Dabei darf nicht übersehen werden, dass in formaler Hinsicht alle Voraussetzungen für die Strafschärfung bei Rückfall nach § 39 Abs 1 StGB vorliegen, sodass - der Berufung zuwider - bei dem sich im Tatgeschehen manifestierenden hohen Maß an krimineller Energie des Angeklagten für eine Reduktion des Strafmaßes kein Anlass besteht. Da sich das gegen die Maßnahme gerichtete Berufungsvorbringen in der Verweisung auf die Ausführungen der Nichtigkeitsbeschwerde zum Nichtigkeitsgrund des § 345 Abs 1 Z 13 StPO erschöpft, genügt der Hinweis auf deren Erledigung.
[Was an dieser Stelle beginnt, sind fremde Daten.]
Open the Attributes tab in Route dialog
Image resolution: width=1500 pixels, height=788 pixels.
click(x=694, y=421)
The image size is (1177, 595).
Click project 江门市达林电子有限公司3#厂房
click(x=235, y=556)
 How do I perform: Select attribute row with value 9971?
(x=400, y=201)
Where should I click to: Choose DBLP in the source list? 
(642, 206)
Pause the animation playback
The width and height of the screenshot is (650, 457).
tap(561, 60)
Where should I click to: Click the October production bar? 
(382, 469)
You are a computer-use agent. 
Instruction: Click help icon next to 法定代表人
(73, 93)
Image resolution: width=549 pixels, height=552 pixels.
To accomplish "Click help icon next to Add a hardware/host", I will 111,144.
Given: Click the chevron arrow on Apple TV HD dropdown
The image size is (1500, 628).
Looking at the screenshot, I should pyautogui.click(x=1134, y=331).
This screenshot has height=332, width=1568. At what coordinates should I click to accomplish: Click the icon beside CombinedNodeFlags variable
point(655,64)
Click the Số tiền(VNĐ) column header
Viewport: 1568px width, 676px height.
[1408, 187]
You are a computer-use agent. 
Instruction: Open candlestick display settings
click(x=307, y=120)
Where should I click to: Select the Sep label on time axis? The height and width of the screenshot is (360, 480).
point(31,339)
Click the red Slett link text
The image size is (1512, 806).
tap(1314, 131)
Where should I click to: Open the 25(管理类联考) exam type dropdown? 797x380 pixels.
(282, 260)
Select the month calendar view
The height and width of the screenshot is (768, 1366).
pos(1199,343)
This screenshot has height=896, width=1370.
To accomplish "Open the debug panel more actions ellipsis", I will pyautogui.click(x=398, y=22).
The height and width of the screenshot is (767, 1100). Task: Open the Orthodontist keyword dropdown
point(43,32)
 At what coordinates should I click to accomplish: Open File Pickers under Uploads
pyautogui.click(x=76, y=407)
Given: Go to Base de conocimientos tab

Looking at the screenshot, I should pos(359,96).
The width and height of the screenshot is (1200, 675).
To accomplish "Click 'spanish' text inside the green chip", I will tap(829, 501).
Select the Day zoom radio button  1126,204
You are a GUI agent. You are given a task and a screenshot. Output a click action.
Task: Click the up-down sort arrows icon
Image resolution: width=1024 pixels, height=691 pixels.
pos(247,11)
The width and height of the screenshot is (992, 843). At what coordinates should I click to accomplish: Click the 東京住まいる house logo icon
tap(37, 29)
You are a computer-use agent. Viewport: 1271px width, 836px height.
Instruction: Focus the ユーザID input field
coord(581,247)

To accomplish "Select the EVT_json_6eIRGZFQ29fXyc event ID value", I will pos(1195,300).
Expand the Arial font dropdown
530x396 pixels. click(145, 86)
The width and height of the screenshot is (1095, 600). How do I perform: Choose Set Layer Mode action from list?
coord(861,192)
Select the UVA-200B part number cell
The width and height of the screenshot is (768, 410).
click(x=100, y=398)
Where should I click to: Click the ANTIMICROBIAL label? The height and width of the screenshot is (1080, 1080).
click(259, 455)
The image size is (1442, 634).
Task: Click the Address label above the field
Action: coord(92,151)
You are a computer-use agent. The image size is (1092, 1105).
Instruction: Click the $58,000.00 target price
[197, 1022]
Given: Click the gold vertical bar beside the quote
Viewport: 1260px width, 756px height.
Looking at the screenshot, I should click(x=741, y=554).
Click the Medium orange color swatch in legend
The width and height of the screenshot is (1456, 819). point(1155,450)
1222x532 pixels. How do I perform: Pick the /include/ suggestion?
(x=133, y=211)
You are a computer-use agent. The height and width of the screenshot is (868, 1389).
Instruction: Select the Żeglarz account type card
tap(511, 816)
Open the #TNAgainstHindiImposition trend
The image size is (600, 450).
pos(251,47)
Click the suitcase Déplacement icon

Die Kostenentscheidung ist in § 390a Abs 1 StPO begründet.

Rechtssätze
6
  • RS0089014OGH Rechtssatz

    03. Mai 2022·3 Entscheidungen

    Bei dem nach dem § 61 StGB vorzunehmenden Günstigkeitsvergleich sind - soferne nicht schon die für die Lösung der Schuldfrage maßgeblichen Umstände den Ausschlag geben - die den Täter in concreto treffenden Unrechtsfolgen nach altem und nach neuem Recht gegenüberzustellen. Drohen die zu vergleichenden Gesetze Strafen verschiedener Art (wie Geldstrafen und Freiheitsstrafen) an, dann kommt jenes Recht zum Zug, das die mildere Strafart vorsieht. Lautet die Strafdrohung hingegen in beiden Gesetzen (nur) auf Freiheitsstrafe, dann sind die jeweils in Betracht kommenden Strafsätze miteinander zu vergleichen. Auf die Strafstufen (des alten Rechtes) kommt es dabei nicht an. Bei Strafsätzen mit gleicher Obergrenze und Untergrenze hat nach der Anordnung des § 61 StGB das neue Recht den Vorzug. Bei Strafdrohungen mit gleicher Untergrenze, aber verschiedener Obergrenze ist das Recht mit der niedereren Obergrenze anzuwenden, denn dieses ist für den Täter günstiger. Bei gleicher Obergrenze und verschiedener Untergrenze der Strafsätze entscheidet die (für den Täter günstigere) niederere Untergrenze. Bei unterschiedlicher Obergrenze und Untergrenze und bei sonstigen Überschneidungen der Gesetze in Bezug auf die Strafdrohung (nach Strafart und Strafmaß), die nicht schon durch die vorstehenden Regeln gelöst werden können, ist der Vergleich zwischen altem und neuem Recht unter Berücksichtigung der Gesamtauswirkungen der Sanktionen für den Täter vorzunehmen, wobei hilfsweise auch die Bestimmung des § 1 Abs 2 StGB heranzuziehen ist.